Stuck on an issue?

Lightrun Answers was designed to reduce the constant googling that comes with debugging 3rd party libraries. It collects links to all the places you might be looking at while hunting down a tough bug.

And, if you’re still stuck at the end, we’re happy to hop on a call to see how we can help out.

About the use of gather to compute metrics

See original GitHub issue

First of all, thank you for developing Accelerate! I’m new to it but I already love it, it’s a great framework.

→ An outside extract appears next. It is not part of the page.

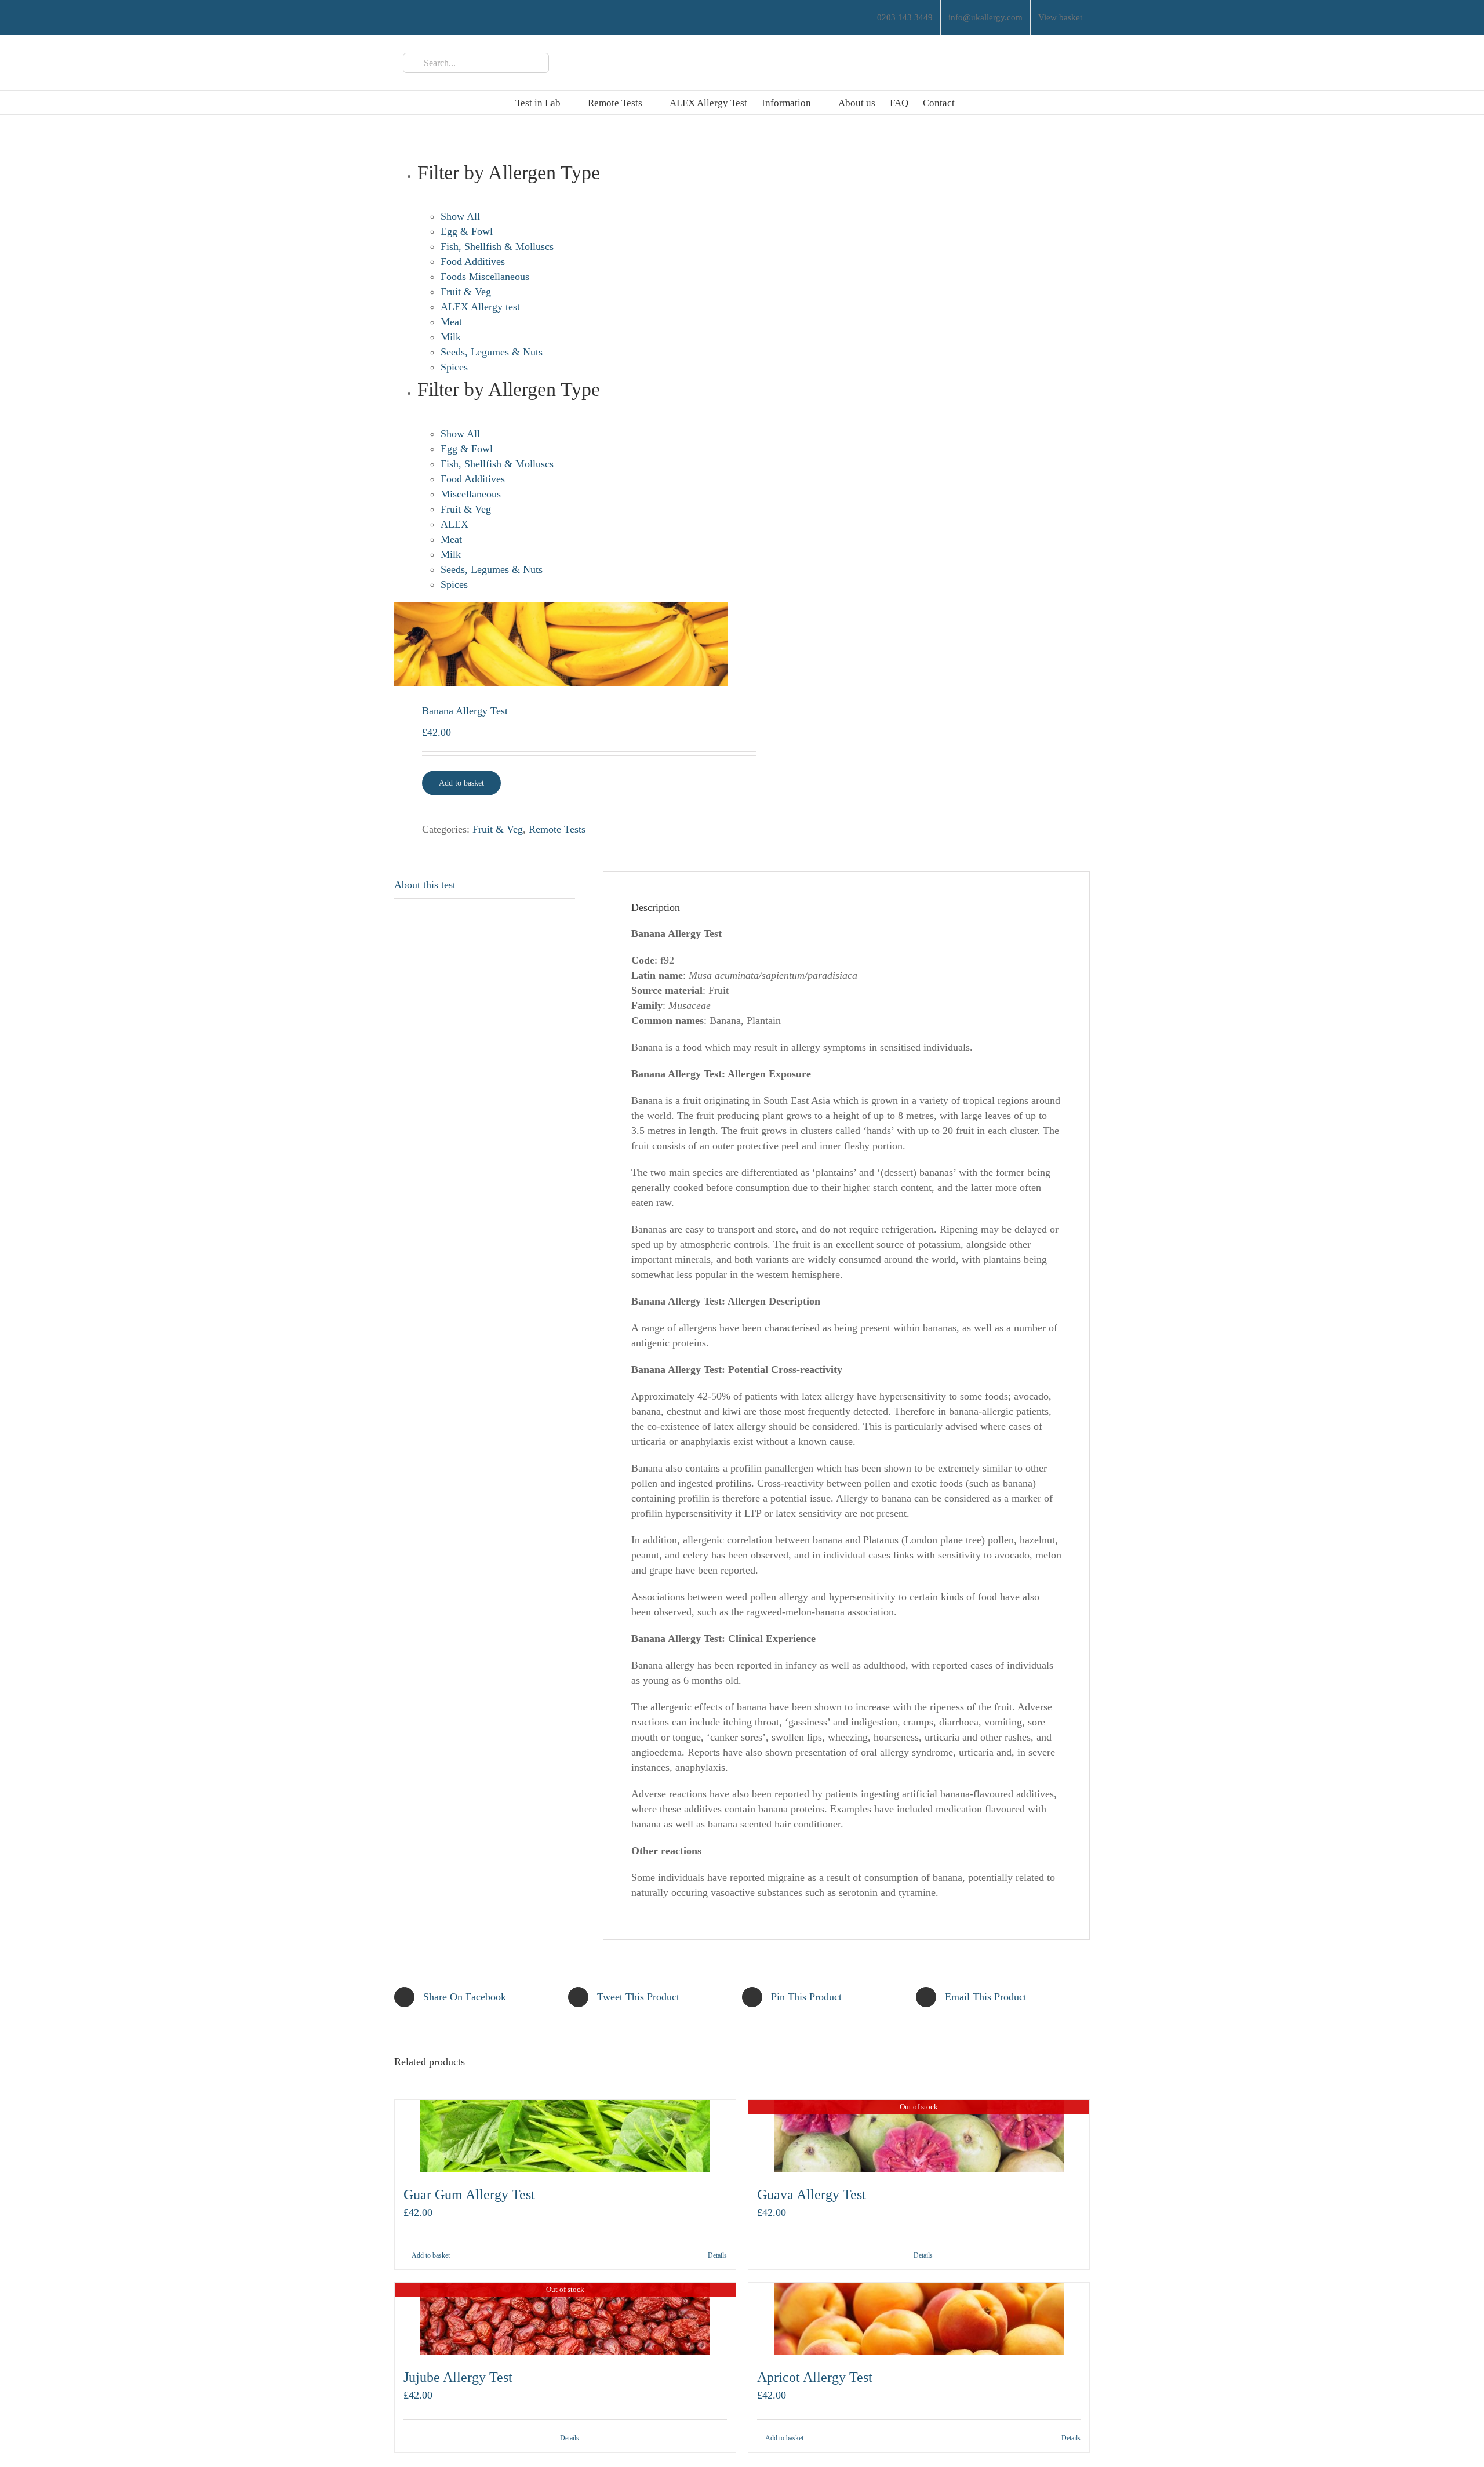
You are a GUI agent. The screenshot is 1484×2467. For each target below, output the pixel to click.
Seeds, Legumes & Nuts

I used the code below to train a naive model on MNIST data using 3 GPUs (on a single node/machine). This code uses an Accuracy class to compute the epoch-wise accuracy from predictions and labels. It stores predictions/labels at each step to eventually compute accuracy (or another metric, such as ROC AUC) once at the end of an epoch. At each step, accelerator.gather() is used to gather all predictions/labels from GPU devices. I added a print statement in the Accuracy class to check the number of samples used to compute the accuracy. The test set of MNIST is composed of 10 000 samples but the print statement in this class shows that 10 167 samples are actually used.

Full code:

from __future__ import print_function

import argparse
import os
import os.path
import threading
from functools import partial

import torch
import torch.nn as nn
import torch.nn.functional as F
import torch.optim as optim

from accelerate import Accelerator
from sklearn.metrics import accuracy_score
from torch.optim.lr_scheduler import StepLR
from torch.utils.data import DataLoader
from torchvision import datasets, transforms
from tqdm.auto import tqdm as original_tqdm


class Accuracy:
    """Accuracy score."""
    def __init__(self):
        super().__init__()
        self.__build()

    def __build(self):
        self._lock = threading.Lock()
        self._predictions = []
        self._targets = []

    def reset(self):
        self._predictions.clear()
        self._targets.clear()

    def update(self, output):
        y_pred, y_true = output
        with self._lock:
            self._predictions.append(y_pred)
            self._targets.append(y_true)

    def compute(self):
        with self._lock:
            predictions = torch.cat(self._predictions, dim=0).numpy()
            targets = torch.cat(self._targets, dim=0).numpy()
            print(f'Shapes: predictions {predictions.shape}, targets {targets.shape}')
            return accuracy_score(y_true=targets, y_pred=predictions)


class Net(nn.Module):
    def __init__(self):
        super(Net, self).__init__()
        self.conv1 = nn.Conv2d(1, 32, 3, 1)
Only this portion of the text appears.